I won’t explain how to implement workstation monitoring in this article, as that would make it exceptionally long. This article is to start the discussion around monitoring workstations and the value inherit in doing so. Future articles that will dive deeper into this series will be retroactively linked to this article.
But don’t we already have data for our workstations?
Yes, you most likely do. If you have a platform such as MEMCM (nee SCCM) or alternatives such as LAN Sweeper or PDQ Inventory, you will have data on the workstations in your environment. This will range from a list of applications that are installed through to hardware information as of the last inventory run. But there is a wealth of information that is not gathered by these platforms which would be helpful to troubleshooting issues in the environment.
Ok. So what other information would be helpful?
The following information would be helpful when troubleshooting issues with workstations:
- Performance trends
- Entries from various logs
Why would I capture performance trends?
Being able to quantify the delta in performance when deploying an agent or software update would provide a level of confidence to the business. How many times have you gone in front of a business stakeholder and they’ve asked “How will this affect the end users?” and the best you’ve got is a “It should be right”. Pilot groups are usually used to help identify the impact to end users, but those reports usually comes from the end user themselves. This may not always be adequate as the performance impact that they feel may not be related.

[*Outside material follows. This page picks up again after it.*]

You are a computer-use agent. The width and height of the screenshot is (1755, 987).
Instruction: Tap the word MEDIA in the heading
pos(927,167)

For this to succeed, I believe that performance needs to be monitored in two locations:
- Test environment
- Monitoring the test environment will capture the delta prior to it hitting any production workstations
- Pilot groups
- Pilot users are the guinea pigs. Capturing performance data here should provide a good indication of how the larger production environment will be affected.

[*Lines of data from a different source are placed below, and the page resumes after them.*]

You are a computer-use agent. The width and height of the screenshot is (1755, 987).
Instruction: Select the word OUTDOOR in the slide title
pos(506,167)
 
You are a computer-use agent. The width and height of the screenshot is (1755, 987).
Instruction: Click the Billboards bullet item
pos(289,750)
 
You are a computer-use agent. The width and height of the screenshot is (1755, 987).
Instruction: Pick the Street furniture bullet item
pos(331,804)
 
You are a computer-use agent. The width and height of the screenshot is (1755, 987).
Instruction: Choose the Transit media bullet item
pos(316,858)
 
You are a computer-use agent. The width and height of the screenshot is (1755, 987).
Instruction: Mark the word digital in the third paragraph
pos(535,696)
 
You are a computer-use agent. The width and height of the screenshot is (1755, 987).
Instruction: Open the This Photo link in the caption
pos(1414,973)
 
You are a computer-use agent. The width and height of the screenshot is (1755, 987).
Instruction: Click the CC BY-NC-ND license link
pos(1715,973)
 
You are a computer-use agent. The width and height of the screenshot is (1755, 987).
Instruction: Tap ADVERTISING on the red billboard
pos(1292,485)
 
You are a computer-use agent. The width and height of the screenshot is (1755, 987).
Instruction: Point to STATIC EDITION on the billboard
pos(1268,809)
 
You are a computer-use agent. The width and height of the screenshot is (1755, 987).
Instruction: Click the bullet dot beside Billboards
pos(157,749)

Being able to identify trends in performance for workstations is beneficial to see if a reported performance issue is widespread within the environment, or isolated to a number of devices.
Capturing log entries
Logs. We should always look at the logs when we start troubleshooting workstations. It isn’t that great a leap to say that retaining information from logs will help in identifying trends within the environment. Capturing log information from workstations and putting it all in one location would be beneficial for identifying trends rather than interrogating each workstation individually (as would be normally done as a part of root cause analysis). Using a tool such as ELK to gather these log entries and search through them would make that particular job easier.

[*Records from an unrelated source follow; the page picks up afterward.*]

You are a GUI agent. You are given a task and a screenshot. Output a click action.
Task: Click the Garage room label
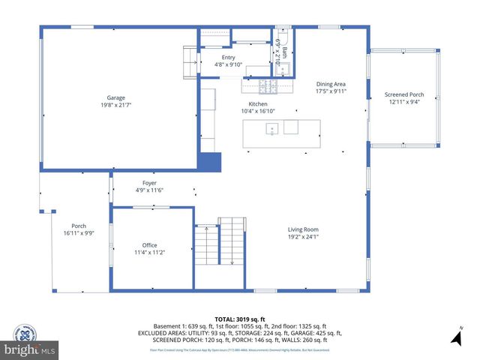(x=116, y=98)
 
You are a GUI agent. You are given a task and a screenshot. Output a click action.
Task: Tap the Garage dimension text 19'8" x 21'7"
(x=116, y=105)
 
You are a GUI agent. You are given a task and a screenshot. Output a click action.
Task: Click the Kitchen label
(x=258, y=104)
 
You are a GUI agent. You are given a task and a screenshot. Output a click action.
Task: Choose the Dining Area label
(x=330, y=84)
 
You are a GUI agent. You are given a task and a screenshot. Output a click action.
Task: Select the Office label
(x=149, y=245)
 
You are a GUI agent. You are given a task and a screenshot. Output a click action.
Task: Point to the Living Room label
(x=304, y=230)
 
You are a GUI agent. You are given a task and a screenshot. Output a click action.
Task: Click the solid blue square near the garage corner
(x=211, y=163)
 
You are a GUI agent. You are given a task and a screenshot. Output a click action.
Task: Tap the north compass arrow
(x=454, y=338)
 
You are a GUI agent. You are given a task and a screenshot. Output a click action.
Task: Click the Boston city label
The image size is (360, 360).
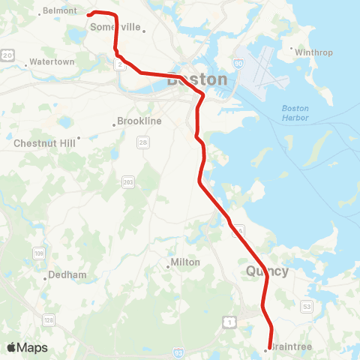pyautogui.click(x=197, y=80)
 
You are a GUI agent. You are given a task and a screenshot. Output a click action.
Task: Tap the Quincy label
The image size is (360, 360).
pyautogui.click(x=267, y=272)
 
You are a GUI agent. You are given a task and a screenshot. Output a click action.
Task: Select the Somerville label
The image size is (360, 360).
pyautogui.click(x=116, y=27)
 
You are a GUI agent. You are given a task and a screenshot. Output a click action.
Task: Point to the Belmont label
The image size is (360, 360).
pyautogui.click(x=59, y=10)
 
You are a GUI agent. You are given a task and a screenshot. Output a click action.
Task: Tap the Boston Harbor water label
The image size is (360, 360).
pyautogui.click(x=295, y=112)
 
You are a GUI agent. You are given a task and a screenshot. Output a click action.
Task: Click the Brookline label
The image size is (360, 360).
pyautogui.click(x=139, y=121)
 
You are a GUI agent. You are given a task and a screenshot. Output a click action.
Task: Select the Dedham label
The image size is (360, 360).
pyautogui.click(x=64, y=274)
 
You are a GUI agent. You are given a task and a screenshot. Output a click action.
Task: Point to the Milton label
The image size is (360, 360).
pyautogui.click(x=185, y=262)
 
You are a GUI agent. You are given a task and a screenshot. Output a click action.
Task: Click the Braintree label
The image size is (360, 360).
pyautogui.click(x=290, y=348)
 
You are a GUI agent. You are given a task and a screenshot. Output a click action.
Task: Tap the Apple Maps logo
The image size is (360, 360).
pyautogui.click(x=27, y=347)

Capturing log entries will assist with identifying trends on workstations within the environment.
Is that all that you should capture?
The answer to this question depends on your environment. There may be value in capturing further information such as the PowerShell commands that are run on workstations to alerts from sysmon rules. I’m wanting to document some starting points that will help on the journey to getting good workstation monitoring in place.
Wrapping this up
In summary, I feel that there is value in monitoring workstations in an enterprise environment, in much the same way that servers, web applications and networking equipment are also monitored. It enables a larger picture view of the health of workstations in an environment. The level of monitoring would will differ for each environment. Cursory investigation into workstation monitoring shows that there is not a lot of information that caters specifically to Windows workstations (which I am more familiar with) as there are articles for monitoring Windows servers. Hopefully we can change that in due course.